The 1-categorical question is well-defined, and its answer is no, in general. I will provide examples below.
Lemma 1. Let $\eta \colon X \to F$ be a map from $X$ to a fibrant object, initial among such maps. Then $\eta$ is a trivial cofibration. In particular, $F$ is a fibrant replacement of $X$.
Proof. $\require{AMScd}$ Factor $\eta$ as $\eta = pi$, where $i \colon X \to Z$ is a trivial cofibration and $p \colon Z \to F$ is a fibration. In particular, $Z$ is fibrant. By the universal property of $\eta$, there exists a (unique) map $\phi \colon F \to Z$ satisfying $i = \phi \eta$. The equality $p \phi \eta = p i = \eta$ then implies $p \phi = 1_F$, again by the universal property of $\eta$. The commutative diagram \begin{CD} X @= X @= X\\@V{\eta}VV @V{i}VV @V{\eta}VV\\ F @>{\phi}>> Z @>{p}>> F \end{CD} exhibits $\eta$ as a retract of $i$, hence a trivial cofibration. $\blacksquare$
Next, I will describe a model category in which the full subcategory of cofibrant objects is not coreflective. Taking the opposite model category, this provides a negative answer to the original question.
Let $R$ be a ring and consider $\mathrm{Ch}_{\geq 0}(R)$ the category of non-negatively graded chain complexes of (left) $R$-modules, equipped with the projective model structure. More precisely, the weak equivalences are quasi-isomorphisms, the fibrations are epimorphisms in positive degrees, and the cofibrations are degreewise monomorphisms with projective cokernel. In particular, a complex is cofibrant if and only if it is degreewise projective.
Observation 2. Let $M$ be an $R$-module, viewed as a complex concentrated in degree $0$. Then a chain map $f \colon C \to M$ is zero if and only if it induces the zero map on homology.
Proposition 3. Let $\epsilon \colon P \to M$ be a map from a cofibrant object to $M$, terminal among such maps. Then the following holds.
- Let $Q$ be a cofibrant chain complex and $g \colon Q \to P$ a chain map satisfying $\epsilon g = 0 \colon Q \to M$. Then $g$ is the zero map.

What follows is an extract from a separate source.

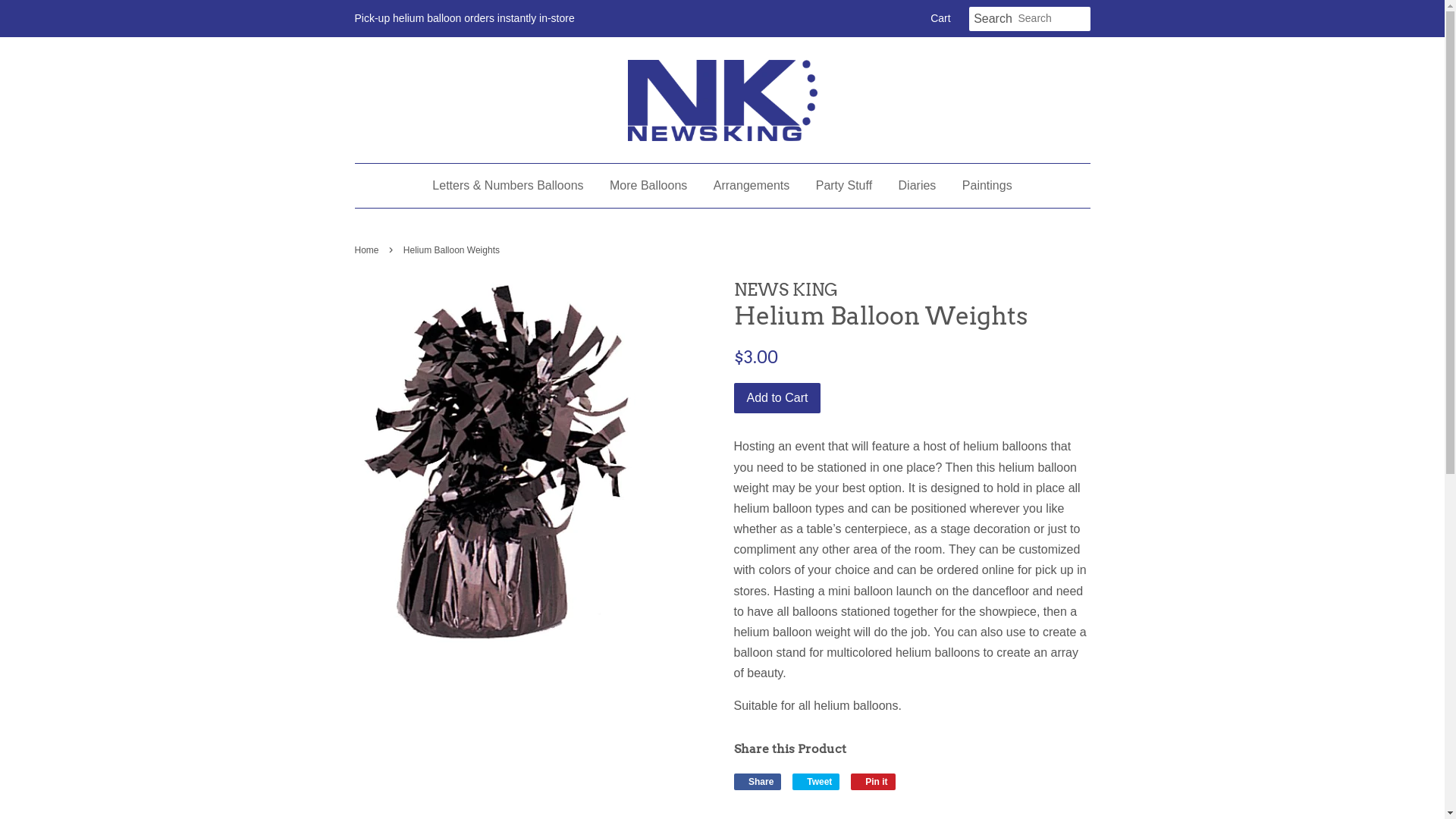  Describe the element at coordinates (752, 184) in the screenshot. I see `'Arrangements'` at that location.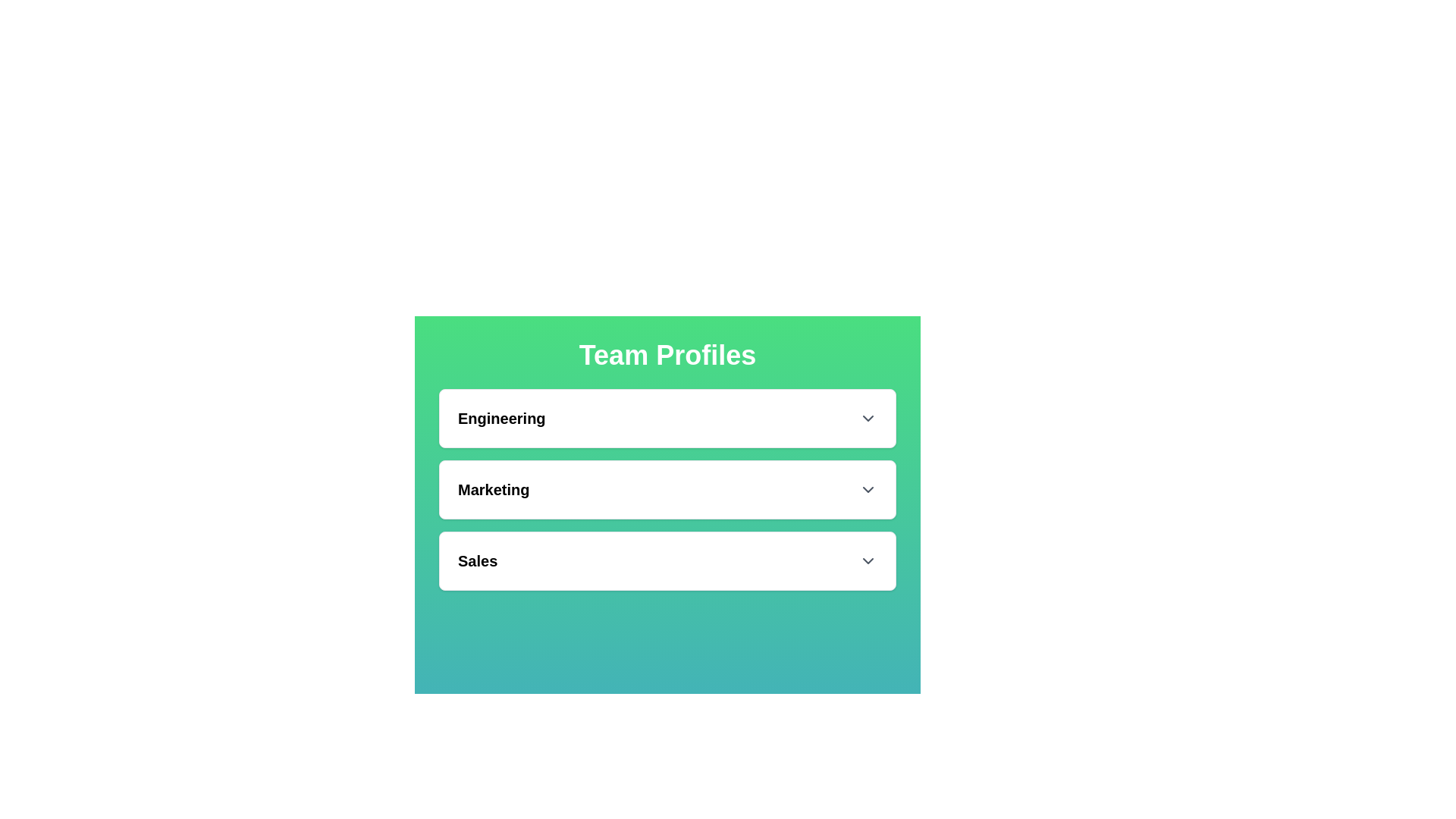 The width and height of the screenshot is (1456, 819). Describe the element at coordinates (667, 496) in the screenshot. I see `the second dropdown option for the 'Marketing' team located in the 'Team Profiles' section` at that location.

- The chain complex $P$ has trivial differential. In particular, its homology $H_n P = P_n$ is projective for every $n \geq 0$.
- $M$ is projective.
Proof. (1) follows from the universal property of $\epsilon$ and the equality $\epsilon g = 0 = \epsilon 0$. For (2), consider the chain complex $P_n[n-1]$ concentrated in degree $n-1$. The differential $d_n \colon P_n \to P_{n-1}$ defines a chain map $d_n \colon P_n[n-1] \to P$ which is null-homotopic. By Observation 2, we have $\epsilon d_n = 0$, and thus $d_n=0$. Now (3) follows from the isomorphism $H_0 P \cong M$, using Lemma 1. $\blacksquare$
Corollary 4. The full subcategory of cofibrant objects in $\mathrm{Ch}_{\geq 0}(R)$ is coreflective if and only if every $R$-module is projective (in which case every object of $\mathrm{Ch}_{\geq 0}(R)$ is cofibrant).